代谢工程改造酿酒酵母的木糖利用途径

ABSTRACT
代谢工程改造的酿酒酵母虽已具备木糖发酵能力，但木糖生物利用度仍是制约木质纤维素经济性的核心瓶颈。研究聚焦戊糖磷酸途径关键酶转酮醇酶(TKL1)的过表达效应，发现重组菌株INVSc-xylA-Xltr1p-TKL1在有机氮源混合糖培养基中木糖消耗量达3.01 g/L，较对照提升16.2%。qPCR显示该菌株xylA基因表达量翻倍，证实TKL1过表达可缓解木酮糖积累导致的xylA抑制。

1 Introduction
木质纤维素水解液含30%-40%木糖，但传统微生物难以直接代谢。

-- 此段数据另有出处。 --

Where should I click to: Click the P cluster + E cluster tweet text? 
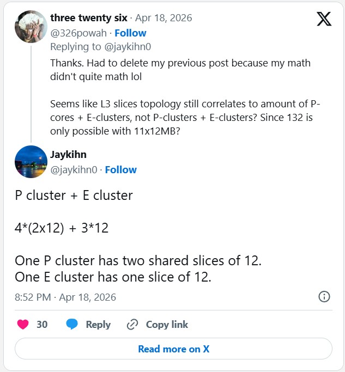click(x=74, y=196)
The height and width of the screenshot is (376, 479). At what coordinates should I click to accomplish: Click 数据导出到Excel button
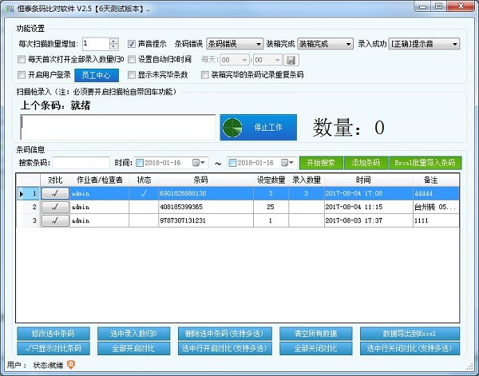tap(410, 333)
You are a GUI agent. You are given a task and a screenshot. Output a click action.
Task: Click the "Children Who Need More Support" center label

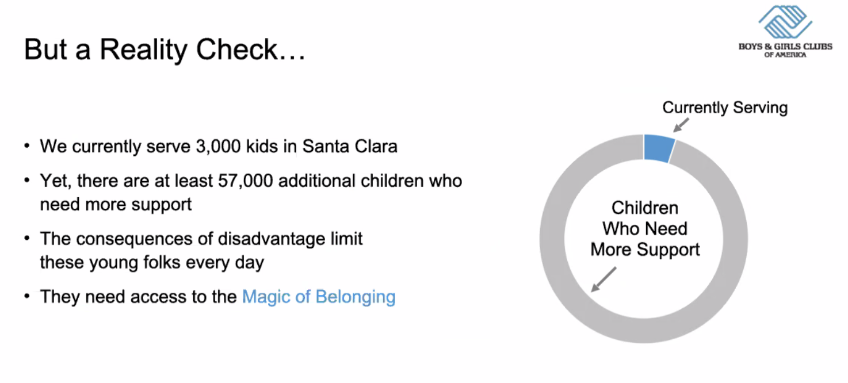coord(644,229)
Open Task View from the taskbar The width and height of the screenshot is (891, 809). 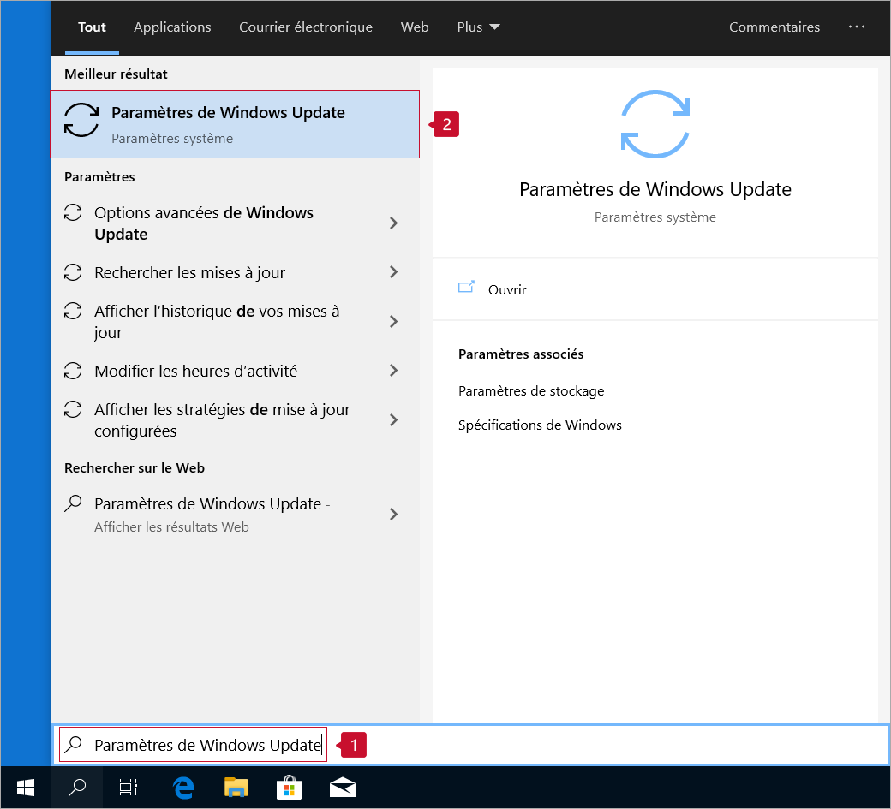(x=129, y=788)
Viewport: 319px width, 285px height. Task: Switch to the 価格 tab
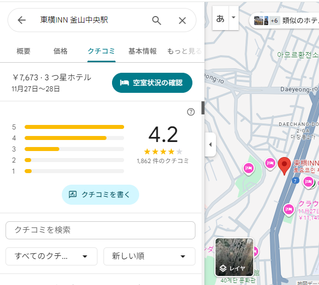pos(61,51)
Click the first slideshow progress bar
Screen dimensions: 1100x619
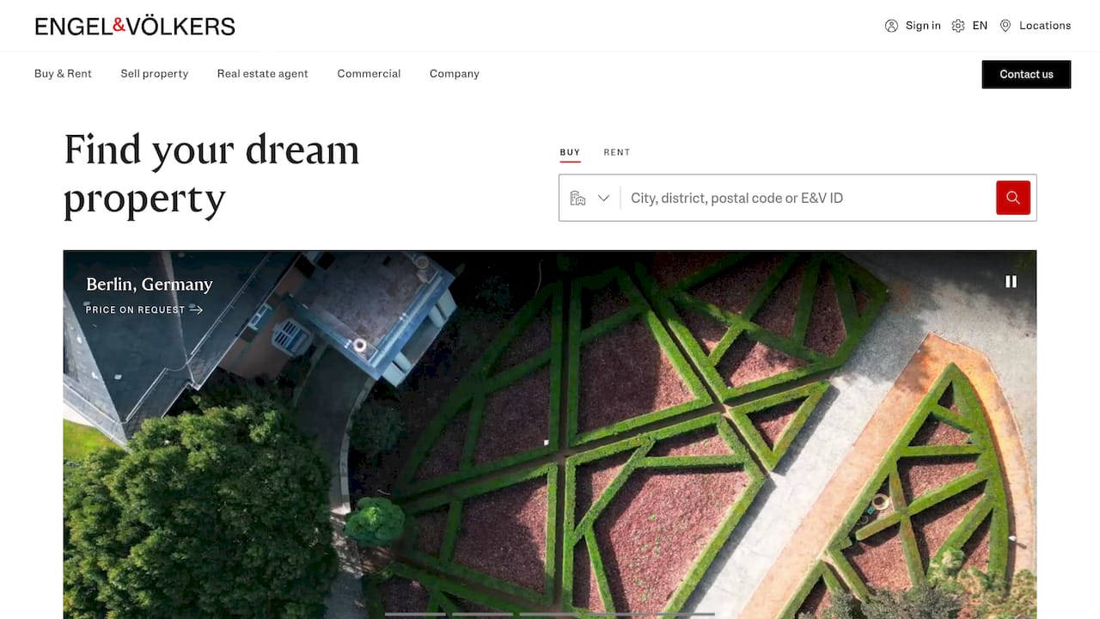pyautogui.click(x=415, y=614)
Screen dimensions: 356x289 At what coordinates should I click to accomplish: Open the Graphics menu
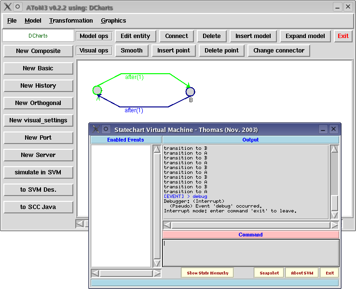(x=113, y=21)
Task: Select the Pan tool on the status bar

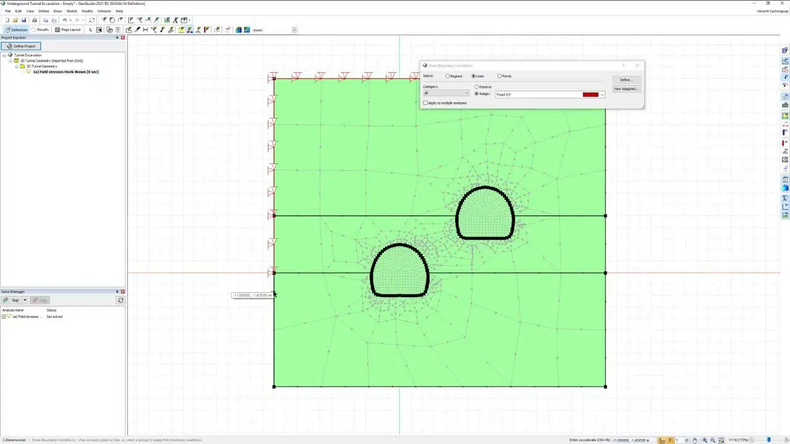Action: (x=696, y=439)
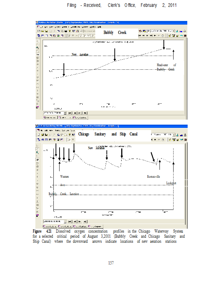Select the magnifier zoom tool beside the Canal graph
The image size is (223, 289).
click(x=37, y=153)
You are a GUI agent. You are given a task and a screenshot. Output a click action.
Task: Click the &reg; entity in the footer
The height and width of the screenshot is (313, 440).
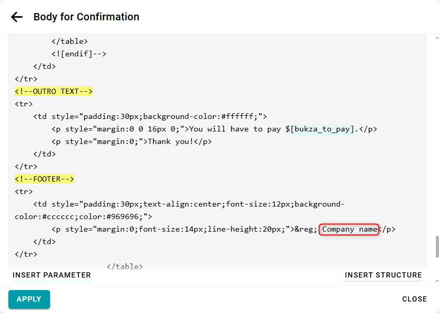coord(305,230)
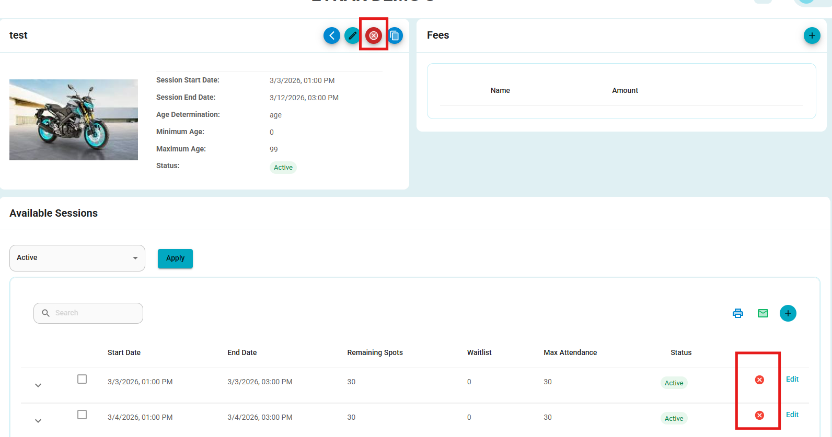
Task: Click the blue back arrow icon
Action: point(332,36)
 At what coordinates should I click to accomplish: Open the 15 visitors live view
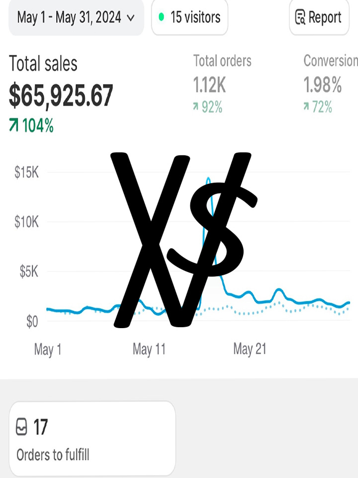click(x=189, y=17)
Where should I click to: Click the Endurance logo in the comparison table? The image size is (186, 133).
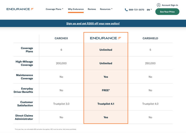click(x=106, y=38)
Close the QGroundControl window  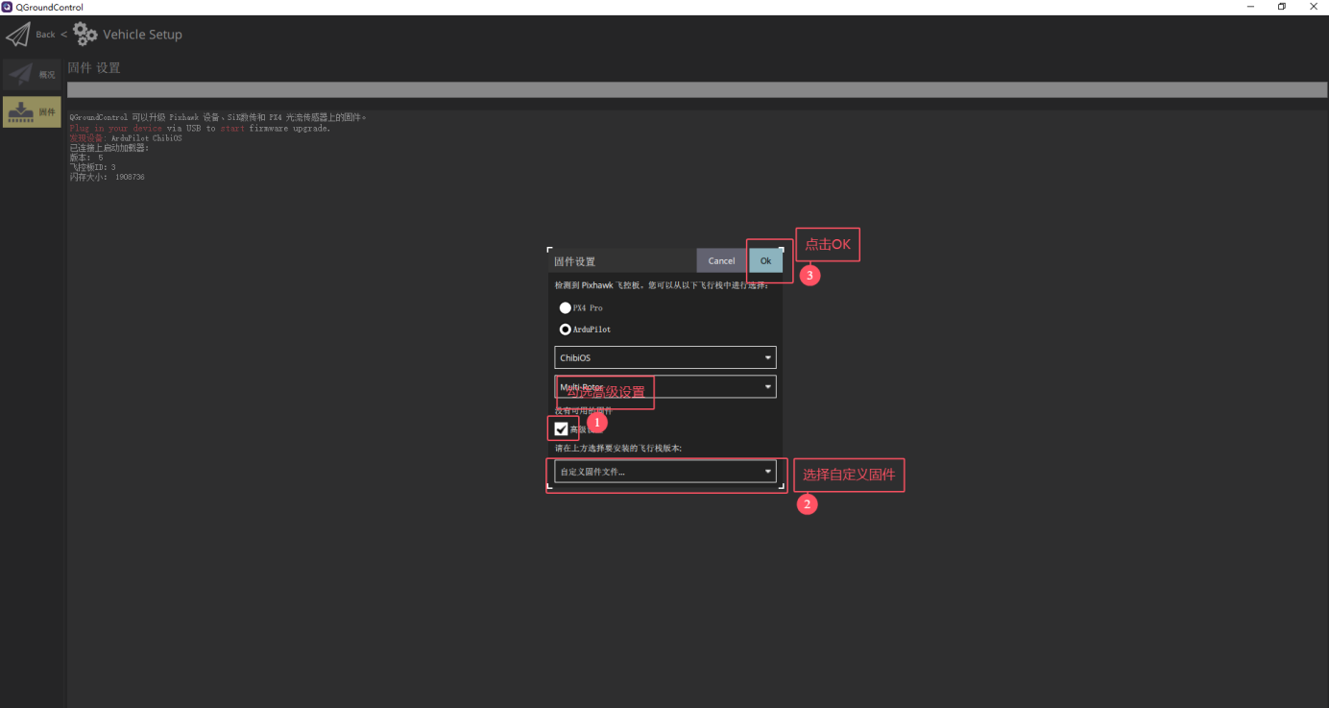point(1314,7)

细菌通过木糖异构酶(XI)途径代谢木糖，而真菌依赖木糖还原酶(XR)-木糖醇脱氢酶(XDH)途径，后者存在NADPH/NADH辅因子失衡问题。XI途径虽无辅因子限制，但受碳分解代谢抑制(CCR)和木酮糖积累抑制。戊糖磷酸途径(PPP)是木糖进入中心碳代谢的关键入口，其中转酮醇酶(TKL)催化核酮糖-5-磷酸等底物转化为木酮糖-5-磷酸等产物。前期研究表明，过表达非氧化PPP基因可使工程菌株木糖生长速率提高30倍。

2 Materials and Methods
使用尿嘧啶缺陷型二倍体酿酒酵母INVSc为宿主，构建重组质粒PUMRI-A-xylA-TKL1。通过电转化将线性化DNA片段导入酵母，在SD-FOA培养基筛选标记基因剔除菌株。采用HPLC（安捷伦1260 Infinity II）定量发酵液中的木糖、葡萄糖和乙醇，流动相为5 mM硫酸，流速0.5 mL/min。实时荧光定量PCR以ACT1为内参基因，采用2^-ΔΔCt法分析xylA表达量。

3 Results
3.1 工程菌株构建与筛选
成功获得标记基因剔除菌株INVSc-E2-4和INVSc-E2-7，其在SC-URA平板上生长被完全抑制（OD₆₀₀从3.43降至0.053）。基因组PCR验证显示5502 bp和2732 bp特征条带，证实TKL1基因正确整合。

3.2 TKL1对木糖异构酶表达的调控
qPCR显示INVSc-xylA-Xltr1p-TKL1中xylA表达量较对照提升2倍（p<0.001），表明TKL1过表达通过减少木酮糖积累缓解了xylA抑制。

3.3 工程菌株生长与发酵特性
在有机氮源YPDX培养基中，重组菌株生物量（OD₆₀₀=14.72）显著高于无机氮源SCDX培养基（OD₆₀₀=8.75）。混合糖培养时，葡萄糖存在使木糖利用率提升16%，显示碳源协同效应。

3.4 TKL1强化促进木糖利用
有机氮源条件下，重组菌株在YPX和YPDX培养基中木糖消耗量分别达1.54 g/L和3.01 g/L，较对照提升52.4%和16.2%。无机氮源时对应提升13%和24.5%，显示氮源类型显著影响代谢效率。

3.5 产物转化效率提升
重组菌株在YPDX培养基中8小时达到乙醇峰值1.87 g/L，转化率0.43 g/g，对应木糖理论转化率93.5%。120小时木糖利用率达37.5%，较对照提升33%。

4 Discussion
研究首次揭示TKL1通过双重机制提升木糖代谢：既加速木酮糖-5-磷酸通量，又通过解除xylA抑制重塑代谢网络。与Kobayashi等报道的1.03 g·L^-1·h^-1乙醇产率相比，本研究的糖醇转化效率更具优势。氮源类型对代谢效率的影响提示工业发酵需优化培养基组成。

5 Conclusion
构建的INVSc-xylA-Xltr1p-TKL1工程菌株通过TKL1-xylA协同调控，实现混合糖发酵中木糖利用率提升54%，乙醇理论得率达93.5%。该策略为木质纤维素生物炼制提供了具有工业化潜力的微生物底盘。